Community groups also alleged that local grievance mechanisms remain ineffective and that some mining companies bribe officials and law enforcement officers to bypass regulations and continue exporting lithium products despite government restrictions.

Zimbabwe has increasingly moved to tighten control over its lithium industry, recognising the strategic value of the mineral in the global electric vehicle and battery supply chain.

Although Harare had initially planned to ban exports of lithium concentrate beginning in January 2027, authorities accelerated the ban to 2026 amid growing concerns over underreporting of production figures and widespread smuggling.

The government now aims to promote domestic refining and processing of lithium to create local jobs, increase value addition and position Zimbabwe as a regional lithium processing hub instead of merely exporting raw materials.

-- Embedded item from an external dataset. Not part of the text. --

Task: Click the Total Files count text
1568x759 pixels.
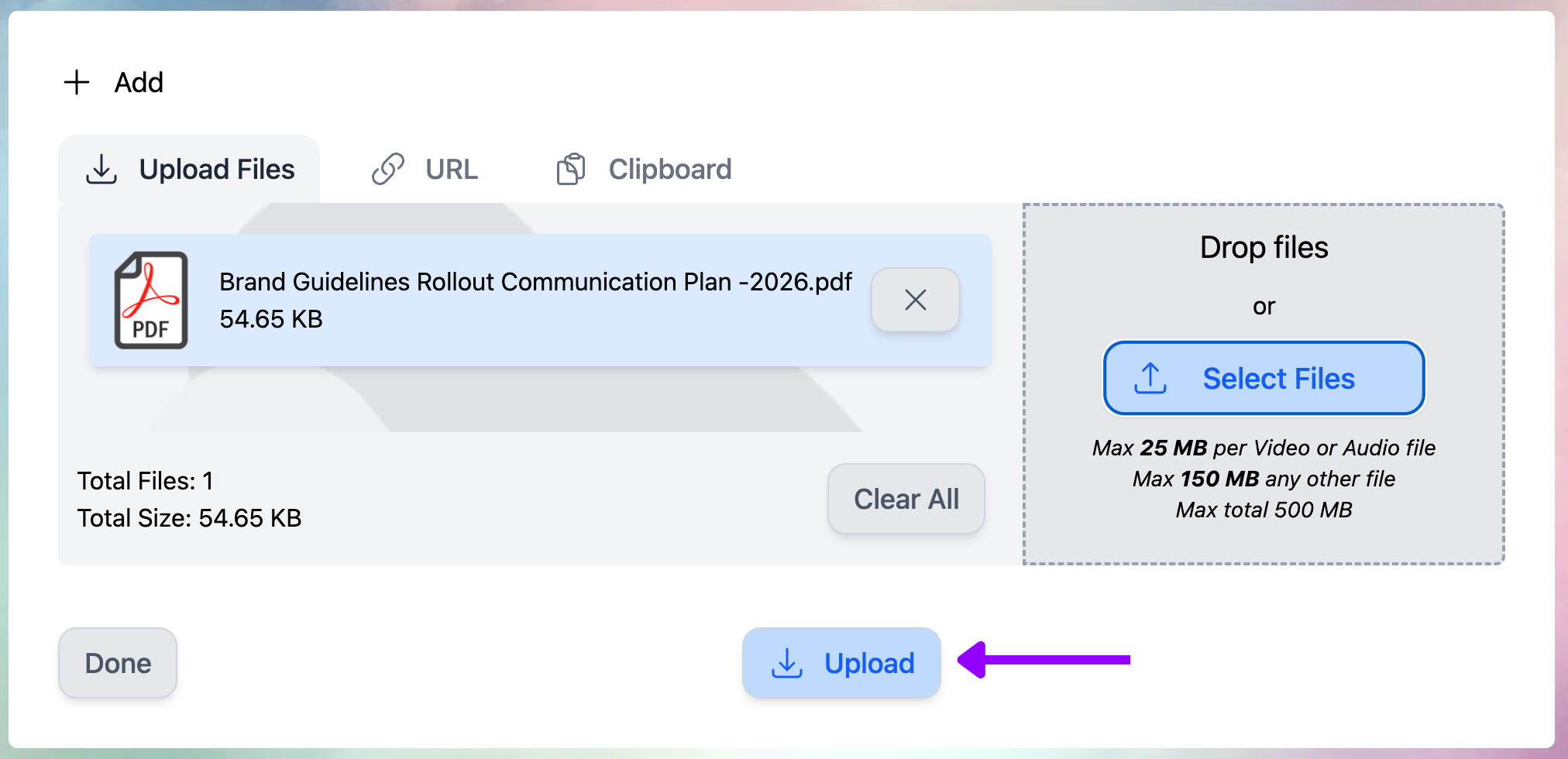Action: tap(144, 480)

China remains the world’s largest producer of lithium batteries and one of the biggest refiners of the mineral globally, making Zimbabwe strategically important to Beijing’s clean energy ambitions.

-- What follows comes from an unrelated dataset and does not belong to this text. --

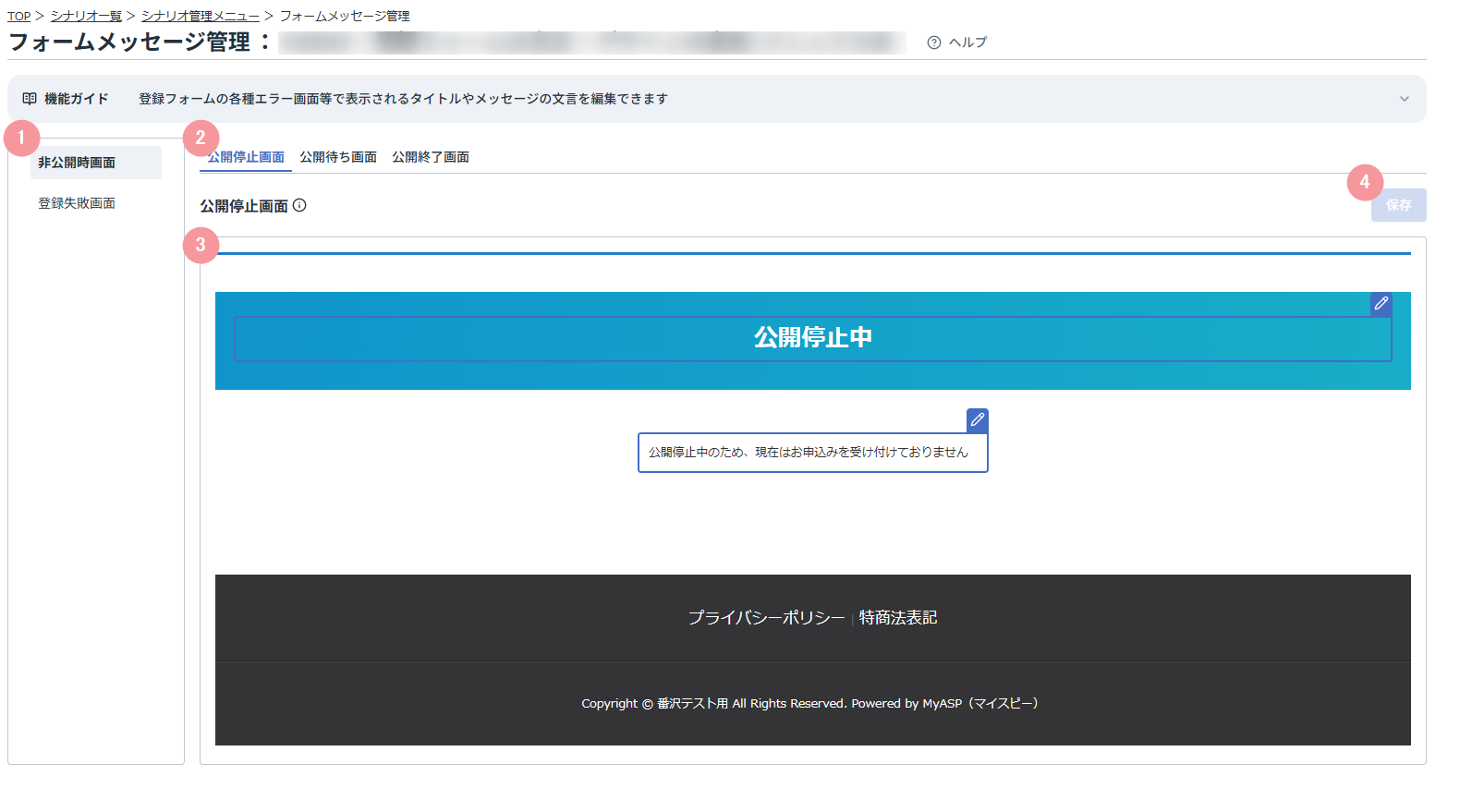The height and width of the screenshot is (812, 1472).
Task: Go to TOP breadcrumb link
Action: pyautogui.click(x=19, y=17)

Chinese companies have invested heavily in Zimbabwe’s mining sector, including processing facilities for lithium-rich minerals such as spodumene and petalite.

However, investigations suggest that despite the establishment of local processing plants, large quantities of raw lithium ore continue to leave the country illegally.

The export restrictions are expected to affect China significantly, as it accounts for nearly 90 percent of Zimbabwe’s lithium exports.

Analysts believe Zimbabwe’s tougher stance may inspire other resource-rich African nations to demand greater local value addition, environmental protections and employment guarantees from foreign mining companies.

The developments are also drawing the attention of Western powers seeking to reduce dependence on China for critical minerals used in electric vehicles, renewable energy technologies and advanced manufacturing.

Zimbabwe has already begun exploring broader partnerships in lithium mining and processing with countries including the United States.

Washington has in recent years intensified efforts to secure alternative supply chains for critical minerals through initiatives such as the Minerals Security Partnership, which also includes India and several Western allies.

The evolving competition over Zimbabwe’s lithium reserves reflects the growing geopolitical significance of critical minerals in the global transition toward green energy and advanced technologies.